Creature Collection - Scarred Lands, S&S 3.0 - it made me buy over 10 books I never used because it made the setting come alive so much! Plus, as a 3.0 supplement, the monsters were very well made (on the whole) - on the other hand, my book stinks! (really! ... I think it's the ink?) But it's still awesome!

Monsternomicon - Iron Kingdoms - so much cool stuff! Innovative without going into "yeah, this is weird just to be 'edgy' or 'different' ". Another one of those that makes a setting come alive (starting to see a trend?). And it had the scale reference! WHY DOES NO ONE USE THAT AWESOME SCALE REFERENCE? WHHYYYYY?

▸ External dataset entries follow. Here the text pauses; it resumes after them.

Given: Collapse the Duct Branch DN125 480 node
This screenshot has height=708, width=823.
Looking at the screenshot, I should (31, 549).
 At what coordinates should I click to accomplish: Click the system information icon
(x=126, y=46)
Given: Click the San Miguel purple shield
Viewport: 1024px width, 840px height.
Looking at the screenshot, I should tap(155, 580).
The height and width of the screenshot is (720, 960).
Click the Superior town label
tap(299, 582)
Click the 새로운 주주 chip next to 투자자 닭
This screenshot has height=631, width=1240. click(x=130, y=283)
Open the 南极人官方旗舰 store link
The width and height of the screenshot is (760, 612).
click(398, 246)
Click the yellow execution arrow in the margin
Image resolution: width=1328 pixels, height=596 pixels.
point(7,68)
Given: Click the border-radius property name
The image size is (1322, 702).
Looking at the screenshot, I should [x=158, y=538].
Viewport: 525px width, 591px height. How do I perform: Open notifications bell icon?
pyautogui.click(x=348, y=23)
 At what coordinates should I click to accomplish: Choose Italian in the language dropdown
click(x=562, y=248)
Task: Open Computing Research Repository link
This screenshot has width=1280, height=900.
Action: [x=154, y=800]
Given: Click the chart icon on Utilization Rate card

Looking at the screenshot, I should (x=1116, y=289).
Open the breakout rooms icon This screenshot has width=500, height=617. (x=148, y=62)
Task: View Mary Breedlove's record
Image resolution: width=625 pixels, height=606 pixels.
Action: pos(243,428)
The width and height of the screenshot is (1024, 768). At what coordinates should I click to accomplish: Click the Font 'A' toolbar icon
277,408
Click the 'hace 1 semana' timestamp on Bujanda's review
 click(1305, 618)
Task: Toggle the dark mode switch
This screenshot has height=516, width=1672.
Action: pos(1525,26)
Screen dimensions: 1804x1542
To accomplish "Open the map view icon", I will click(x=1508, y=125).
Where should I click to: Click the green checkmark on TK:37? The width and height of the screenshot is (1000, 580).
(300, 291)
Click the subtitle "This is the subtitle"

Any and all PlaneScape monster books with DiTerlizzi - for the art and the awesome cool of those unrestrained innovations.

... I have over 30 monster books (at least!). There might be some that I'm not thinking about, but then again, these poped right up - so I guess, that's the true answer.
 

I'm surprised the original Fiend Folio hasn't been mentioned yet. That was a parcel of glorious strangeness.

Beyond that, the more recent Tome of Beasts from Kobold Press is outstanding. So many creative and interesting monsters.

The Monsters of the Endless Dark - The Wanderers Guild Guide to Subterranean Organisms was a 3e D&D book that I didn't use nearly enough. Art by Andy Hopp, who would go on to do Low Life, no less.
 

Celebrim

Legend
1) Tome of Horrors, 3e AD&D - Probably the best D&D bestiary of all time.

2) Monster Manual II, 1e AD&D - While the original monster manual was very good, it's also very uneven and very primitive. This book uses basically the same format but in a much more refined and polished manner, making one wish they'd gone back and redone the first to the same standard.

3) The Bestiary: Predators for 3e D&D - I cannot hype this little tome by Betabunny enough. Although it covers only a very narrow slice of the monster phylum, namely just large predatory natural animals, this tome will leave you wanting all monsters covered with the same careful detail and attention. A hugely influential work on my own thinking, every DM ought to own a copy.

4) Monstrous Compendium, 2e AD&D - Influenced by naturalism, the 2e version of the monster manual offered fuller write ups of the ecology and culture of the creatures in question. While this had some value, it began the trend toward telling the DM what to do with monsters, and used up a lot of text. It was still a very good book, but it lacked the terse utility of the original and somehow despite all the increased attention to fluff, was less evocative both in its artwork and its writing.

5) 13th Age Bestiary - The best of the monsters for dummies books. Part of the recent trend of making every monster campaign defining, with profound impact over the culture and nature of the world that they are placed in. A very little of this goes a long ways, and people looking for things to sandwich into an existing homebrew will have to be picky about what they do with content like this. All said, a great book for 13th Age with some utility as inspiration outside of it.

6) Everything else - My general problem with monster books is that I buy this 200 or 300 page tome, and I'm lucky if I ever use 5 pages out of it. So I generally don't bother, preferring to quickly homebrew out any monster I need with a simple stat block and add detail later if I need to. The vast majority of monsters I need are covered by the core D&D canon anyway, and those that aren't usually don't appear in any book, or if they do depart from my expectations for the creature that were set back in the 1e era.